実は、日本の姉妹都市の中には「契約は締結したものの何をすれば良いかわからない」と実質的に何の交流もできていないという都市も少なくない。それが今回、姉妹都市同士の「横のつながり」ができたことで新たな「化学反応」も起きた。
活発に交流をしている自治体から話を聞いたり、ハワイに物産を輸出している例に触れたりするなかで、こんな新たな交流の仕方もあるのかと発見した自治体も多かった。また、これからは担当者同士でもっと交流しようと名刺交換した人も少なくなかったという。
「ハワイ州と姉妹都市の6自治体が集まった際には、広島、山口、愛媛、福岡は近いからハワイから観光客を招くツアーパッケージがつくれないかと具体的なプランも議論されました。サミット開催中から『次はいつ開催するのか』と聞かれることが多く、横のつながりがこんなに大切だったのかとハワイ側も再認識することになりました」
広島県の湯崎英彦知事は、ハワイ側の代表とステージで英語でのトークセッションを披露したり、沖縄県の玉城デニー知事は在ホノルル日本国総領事公邸での歓迎晩餐会で率先して沖縄舞踊のカチャーシーを披露したり、各自治体のトップが率先して活躍する姿も、今回のサミットでは目立った。参加者が開放的なムードで交流できたのは、ハワイという土地の空気感があったからに違いない。

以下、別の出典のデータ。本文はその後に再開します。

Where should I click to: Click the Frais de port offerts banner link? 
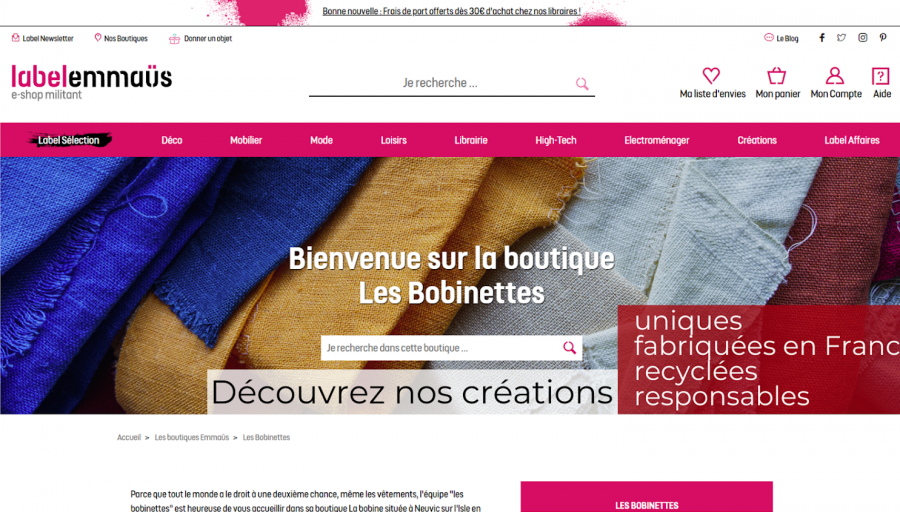pyautogui.click(x=451, y=11)
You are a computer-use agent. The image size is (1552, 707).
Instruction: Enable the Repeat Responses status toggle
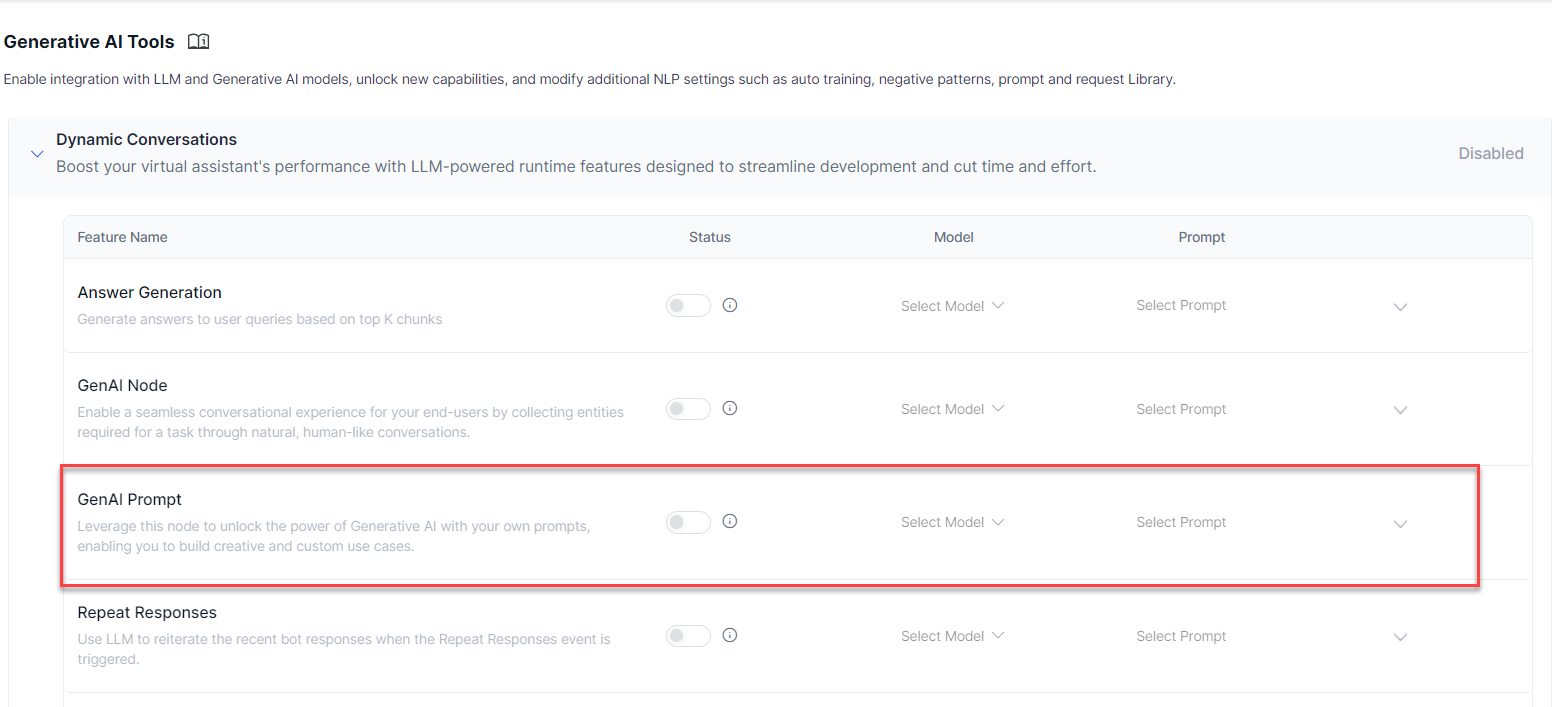pyautogui.click(x=688, y=636)
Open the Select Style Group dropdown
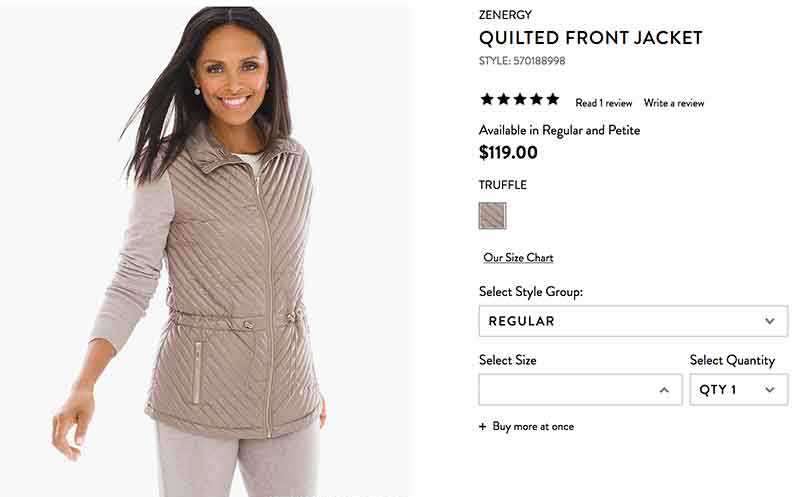 pyautogui.click(x=633, y=321)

北海道や広島県、山口県は、ハワイの地元の道人会、県人会と交流し、マウイ島、カウアイ島、ハワイ島の各島でも、それぞれに交流イベントが開催された。今回のサミットの成果を三輪氏は次のように締めくくる。
「学生を引き連れて、地元の学校と今後の相互交流を話し合った自治体もありました。サミットというきっかけがあれば、後は自然発生的に交流が生まれていく。これこそがサミットの意義だったと思います。その意味では、今回の成果は私の想像をはるかに超えたものでしたよ」
今後も、2年おきか3年おきかはわからないが、姉妹都市が交流できる場はつくっていくつもりだと三輪氏は言う。「もっとも、そのときにはハワイ側のスタッフも拡充しないとね」と笑うが、手探り状態から手づくりで実現した姉妹都市サミット。日本とハワイとの絆の強さをあらためて実感させてくれるイベントになったことは間違いない。